Wednesday, November 21, 2012

Calm the division and just give thanks

In 1620, a group of religious separatists came to this new and completely unknown land, enduring hardship and facing death on the seas, in order to practice their faith as they understood it rather than accept the British king’s religion.
    Half of them died the first winter, but the Pilgrim’s experiment in independence survived, a city on a hill, with the eyes of the world upon them.
    In response, they thanked their God for their opportunity to serve their deity and to live their ideals. That’s how America came to celebrate its unique holiday, Thanksgiving. Our forebears drew strength from being together.
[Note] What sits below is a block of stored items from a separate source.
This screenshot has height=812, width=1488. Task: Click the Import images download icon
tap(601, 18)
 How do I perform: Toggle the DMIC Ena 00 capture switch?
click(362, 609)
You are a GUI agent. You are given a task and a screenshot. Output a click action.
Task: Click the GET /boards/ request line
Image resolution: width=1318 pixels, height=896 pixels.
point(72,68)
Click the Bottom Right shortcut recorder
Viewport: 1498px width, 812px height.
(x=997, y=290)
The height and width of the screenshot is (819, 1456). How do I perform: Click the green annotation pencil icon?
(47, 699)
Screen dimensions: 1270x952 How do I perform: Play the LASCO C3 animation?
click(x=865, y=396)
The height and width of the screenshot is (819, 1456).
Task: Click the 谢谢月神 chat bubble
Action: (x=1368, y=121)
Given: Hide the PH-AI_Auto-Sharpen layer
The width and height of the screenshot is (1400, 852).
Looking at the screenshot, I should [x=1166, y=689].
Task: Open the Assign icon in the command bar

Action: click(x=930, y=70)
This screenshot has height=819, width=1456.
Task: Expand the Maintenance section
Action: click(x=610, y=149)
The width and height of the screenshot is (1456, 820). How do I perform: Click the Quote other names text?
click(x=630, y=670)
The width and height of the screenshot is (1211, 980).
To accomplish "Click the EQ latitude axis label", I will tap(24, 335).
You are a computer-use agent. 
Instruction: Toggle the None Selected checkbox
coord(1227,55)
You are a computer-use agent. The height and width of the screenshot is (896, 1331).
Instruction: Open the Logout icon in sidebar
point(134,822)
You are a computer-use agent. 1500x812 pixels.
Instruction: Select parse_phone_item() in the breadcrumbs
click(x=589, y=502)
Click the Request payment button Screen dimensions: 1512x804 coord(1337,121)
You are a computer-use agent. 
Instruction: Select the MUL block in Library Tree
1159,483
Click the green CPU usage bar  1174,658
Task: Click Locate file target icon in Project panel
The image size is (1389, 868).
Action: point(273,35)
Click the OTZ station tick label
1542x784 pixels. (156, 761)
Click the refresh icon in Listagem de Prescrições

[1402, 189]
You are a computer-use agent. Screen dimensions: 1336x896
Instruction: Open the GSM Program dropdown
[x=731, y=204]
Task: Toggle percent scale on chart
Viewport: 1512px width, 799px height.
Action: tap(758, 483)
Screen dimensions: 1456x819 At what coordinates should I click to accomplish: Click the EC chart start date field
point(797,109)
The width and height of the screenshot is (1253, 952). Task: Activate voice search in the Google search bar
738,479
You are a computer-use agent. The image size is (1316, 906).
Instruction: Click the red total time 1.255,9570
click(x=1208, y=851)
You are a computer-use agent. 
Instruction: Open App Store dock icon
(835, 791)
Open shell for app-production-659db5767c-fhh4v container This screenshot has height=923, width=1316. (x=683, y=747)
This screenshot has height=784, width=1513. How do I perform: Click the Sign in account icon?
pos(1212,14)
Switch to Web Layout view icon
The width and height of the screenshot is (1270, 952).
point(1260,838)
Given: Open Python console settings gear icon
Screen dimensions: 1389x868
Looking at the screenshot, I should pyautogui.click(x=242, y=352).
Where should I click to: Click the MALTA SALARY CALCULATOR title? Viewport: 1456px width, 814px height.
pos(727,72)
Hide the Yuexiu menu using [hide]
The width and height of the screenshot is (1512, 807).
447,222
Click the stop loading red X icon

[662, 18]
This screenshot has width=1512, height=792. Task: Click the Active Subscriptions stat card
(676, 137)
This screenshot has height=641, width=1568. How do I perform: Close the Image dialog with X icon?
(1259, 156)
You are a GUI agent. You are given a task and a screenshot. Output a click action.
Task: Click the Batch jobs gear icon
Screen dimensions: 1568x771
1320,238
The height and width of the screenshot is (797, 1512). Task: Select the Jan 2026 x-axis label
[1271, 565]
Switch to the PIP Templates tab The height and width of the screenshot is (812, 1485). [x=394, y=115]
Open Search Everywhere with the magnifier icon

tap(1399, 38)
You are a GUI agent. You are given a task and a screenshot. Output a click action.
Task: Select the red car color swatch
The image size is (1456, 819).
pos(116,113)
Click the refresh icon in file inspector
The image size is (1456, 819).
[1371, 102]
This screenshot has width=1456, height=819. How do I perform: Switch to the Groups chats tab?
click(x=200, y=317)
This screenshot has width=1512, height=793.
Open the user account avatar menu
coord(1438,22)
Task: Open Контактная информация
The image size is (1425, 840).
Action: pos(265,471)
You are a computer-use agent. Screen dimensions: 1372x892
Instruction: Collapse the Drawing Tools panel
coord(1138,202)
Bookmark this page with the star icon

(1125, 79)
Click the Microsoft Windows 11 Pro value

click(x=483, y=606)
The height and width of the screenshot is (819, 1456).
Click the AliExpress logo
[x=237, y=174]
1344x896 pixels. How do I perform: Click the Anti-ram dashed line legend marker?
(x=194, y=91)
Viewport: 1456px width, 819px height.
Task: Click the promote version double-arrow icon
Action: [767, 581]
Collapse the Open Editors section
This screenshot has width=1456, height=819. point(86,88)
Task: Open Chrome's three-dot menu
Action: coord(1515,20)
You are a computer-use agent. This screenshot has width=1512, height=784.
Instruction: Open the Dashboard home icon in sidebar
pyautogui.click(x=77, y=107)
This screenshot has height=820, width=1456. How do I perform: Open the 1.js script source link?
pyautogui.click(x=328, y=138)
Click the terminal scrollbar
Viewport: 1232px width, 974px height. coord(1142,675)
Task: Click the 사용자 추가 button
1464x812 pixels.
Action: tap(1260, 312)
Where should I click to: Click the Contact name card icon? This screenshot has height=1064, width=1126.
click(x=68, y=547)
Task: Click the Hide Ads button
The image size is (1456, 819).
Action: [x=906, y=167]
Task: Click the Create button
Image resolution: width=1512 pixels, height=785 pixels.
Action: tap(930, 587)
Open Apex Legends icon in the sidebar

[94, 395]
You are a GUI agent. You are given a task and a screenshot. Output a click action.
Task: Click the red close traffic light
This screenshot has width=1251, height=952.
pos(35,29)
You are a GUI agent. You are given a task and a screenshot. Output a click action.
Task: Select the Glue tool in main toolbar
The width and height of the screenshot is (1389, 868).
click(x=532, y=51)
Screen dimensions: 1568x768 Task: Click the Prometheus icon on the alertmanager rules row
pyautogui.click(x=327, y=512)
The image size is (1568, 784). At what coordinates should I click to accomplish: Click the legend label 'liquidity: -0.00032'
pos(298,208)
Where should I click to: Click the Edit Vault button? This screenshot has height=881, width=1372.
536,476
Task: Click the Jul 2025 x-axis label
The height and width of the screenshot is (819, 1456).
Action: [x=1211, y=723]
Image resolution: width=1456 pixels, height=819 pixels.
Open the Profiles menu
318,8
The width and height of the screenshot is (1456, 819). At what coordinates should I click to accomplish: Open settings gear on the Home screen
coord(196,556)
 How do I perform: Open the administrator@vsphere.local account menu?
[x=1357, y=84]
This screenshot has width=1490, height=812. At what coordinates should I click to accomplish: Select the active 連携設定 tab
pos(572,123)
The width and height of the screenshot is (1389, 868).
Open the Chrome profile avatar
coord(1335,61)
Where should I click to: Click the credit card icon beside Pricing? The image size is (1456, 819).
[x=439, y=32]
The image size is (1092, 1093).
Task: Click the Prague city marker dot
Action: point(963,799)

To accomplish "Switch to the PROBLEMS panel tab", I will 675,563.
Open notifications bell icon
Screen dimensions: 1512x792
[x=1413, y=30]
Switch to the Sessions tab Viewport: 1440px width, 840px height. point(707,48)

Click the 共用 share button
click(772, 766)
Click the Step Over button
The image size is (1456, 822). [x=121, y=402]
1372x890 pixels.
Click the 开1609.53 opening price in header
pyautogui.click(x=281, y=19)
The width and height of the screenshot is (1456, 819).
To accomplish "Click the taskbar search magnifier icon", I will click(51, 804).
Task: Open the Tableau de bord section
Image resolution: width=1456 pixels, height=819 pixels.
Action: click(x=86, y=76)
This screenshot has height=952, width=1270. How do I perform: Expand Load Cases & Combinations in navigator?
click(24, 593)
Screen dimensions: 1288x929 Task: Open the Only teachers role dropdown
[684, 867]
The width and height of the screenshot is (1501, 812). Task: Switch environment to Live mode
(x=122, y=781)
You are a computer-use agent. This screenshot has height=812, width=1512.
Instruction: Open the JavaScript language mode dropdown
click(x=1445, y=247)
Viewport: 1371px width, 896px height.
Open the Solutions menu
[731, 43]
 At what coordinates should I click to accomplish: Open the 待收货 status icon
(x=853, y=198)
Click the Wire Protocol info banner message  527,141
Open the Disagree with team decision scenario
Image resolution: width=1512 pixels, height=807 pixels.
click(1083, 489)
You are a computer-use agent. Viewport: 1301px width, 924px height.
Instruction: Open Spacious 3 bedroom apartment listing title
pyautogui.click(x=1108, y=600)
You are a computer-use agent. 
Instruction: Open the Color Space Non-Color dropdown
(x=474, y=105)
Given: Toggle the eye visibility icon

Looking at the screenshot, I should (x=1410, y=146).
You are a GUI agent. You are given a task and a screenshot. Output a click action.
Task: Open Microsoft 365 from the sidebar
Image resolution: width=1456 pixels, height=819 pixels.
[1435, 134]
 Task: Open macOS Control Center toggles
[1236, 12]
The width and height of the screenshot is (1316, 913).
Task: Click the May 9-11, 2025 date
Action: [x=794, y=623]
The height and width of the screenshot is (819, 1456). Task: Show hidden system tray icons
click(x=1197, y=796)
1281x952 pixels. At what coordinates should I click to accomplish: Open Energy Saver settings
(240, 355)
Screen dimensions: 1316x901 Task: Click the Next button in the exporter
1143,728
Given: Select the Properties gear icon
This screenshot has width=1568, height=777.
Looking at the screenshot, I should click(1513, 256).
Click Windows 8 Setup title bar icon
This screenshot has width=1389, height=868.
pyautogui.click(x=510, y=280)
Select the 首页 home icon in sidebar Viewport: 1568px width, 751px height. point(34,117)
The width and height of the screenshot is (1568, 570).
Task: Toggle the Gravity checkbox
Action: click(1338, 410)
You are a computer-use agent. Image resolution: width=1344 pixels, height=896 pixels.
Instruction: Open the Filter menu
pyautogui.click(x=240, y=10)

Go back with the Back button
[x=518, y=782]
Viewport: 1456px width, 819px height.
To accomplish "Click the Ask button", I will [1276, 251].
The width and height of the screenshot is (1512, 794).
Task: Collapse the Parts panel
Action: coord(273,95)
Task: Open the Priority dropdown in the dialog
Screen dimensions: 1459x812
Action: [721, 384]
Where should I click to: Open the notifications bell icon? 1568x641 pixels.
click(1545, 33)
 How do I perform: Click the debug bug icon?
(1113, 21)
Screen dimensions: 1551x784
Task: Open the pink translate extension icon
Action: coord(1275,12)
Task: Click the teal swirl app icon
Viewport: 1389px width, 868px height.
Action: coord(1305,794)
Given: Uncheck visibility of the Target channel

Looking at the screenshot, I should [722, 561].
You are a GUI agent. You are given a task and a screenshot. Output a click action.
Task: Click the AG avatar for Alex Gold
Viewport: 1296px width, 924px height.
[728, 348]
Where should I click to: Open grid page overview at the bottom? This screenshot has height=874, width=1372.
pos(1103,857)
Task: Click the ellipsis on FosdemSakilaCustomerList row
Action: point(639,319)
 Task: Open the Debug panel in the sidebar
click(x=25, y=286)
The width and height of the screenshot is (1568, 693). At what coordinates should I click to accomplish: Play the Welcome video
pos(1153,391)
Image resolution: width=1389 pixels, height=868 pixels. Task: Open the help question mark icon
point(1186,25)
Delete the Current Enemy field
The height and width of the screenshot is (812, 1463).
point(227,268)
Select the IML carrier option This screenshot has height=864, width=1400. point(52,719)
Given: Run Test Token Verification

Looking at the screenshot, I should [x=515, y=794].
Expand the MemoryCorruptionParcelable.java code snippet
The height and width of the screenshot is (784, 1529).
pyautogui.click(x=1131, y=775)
This year, this Thanksgiving 2012, some Americans seem to favor drawing apart rather than together as the best way to continue forward.
    On the White House website “We the People” a little more than a week ago, a New Orleans suburbanite petitioned to allow Louisiana to secede from the United States. The fact that similar petitions were filed by people from all 50 states within a week could be dismissed as mischief except that Alabama, Florida, Georgia, Louisiana, North Carolina, Tennessee, and Texas have raised at least 25,000 signatures each in support, enough to trigger a White House review of the requests.
     According to a spokesman, and apparently without irony, Texas Gov. Rick Perry supports the sentiment at the same time that he “believes in the greatness of our Union and nothing should be done to change it.”
    There may be no word in the American lexicon that has more negative power than the word “secession.” Inevitably with secession come words like Civil War, Fort Sumter, Gettysburg, Vicksburg and Antietam. These words are not part of the vocabulary of a thankful nation. They were burned into our cultural and emotional memory by a struggle that killed or maimed millions, devastated families and left scars that have never disappeared.
    Secession must be a settled matter. Those who declare themselves to be great patriots, proclaiming American exceptionalism, American democracy and American Union, should not in anger suggest a willingness to abandon those very ideals. To do so is to play with that which came so close to destroying us.
    Katherine Lee Bates, in her song “America the Beautiful,” saw both our country’s weaknesses and an ability for God to mend those flaws. In this week, instead of secession, we would do well to remember those intrepid Pilgrims, to focus on our long history rather than our quadrennial national campaign, and, as a nation, just say thank you.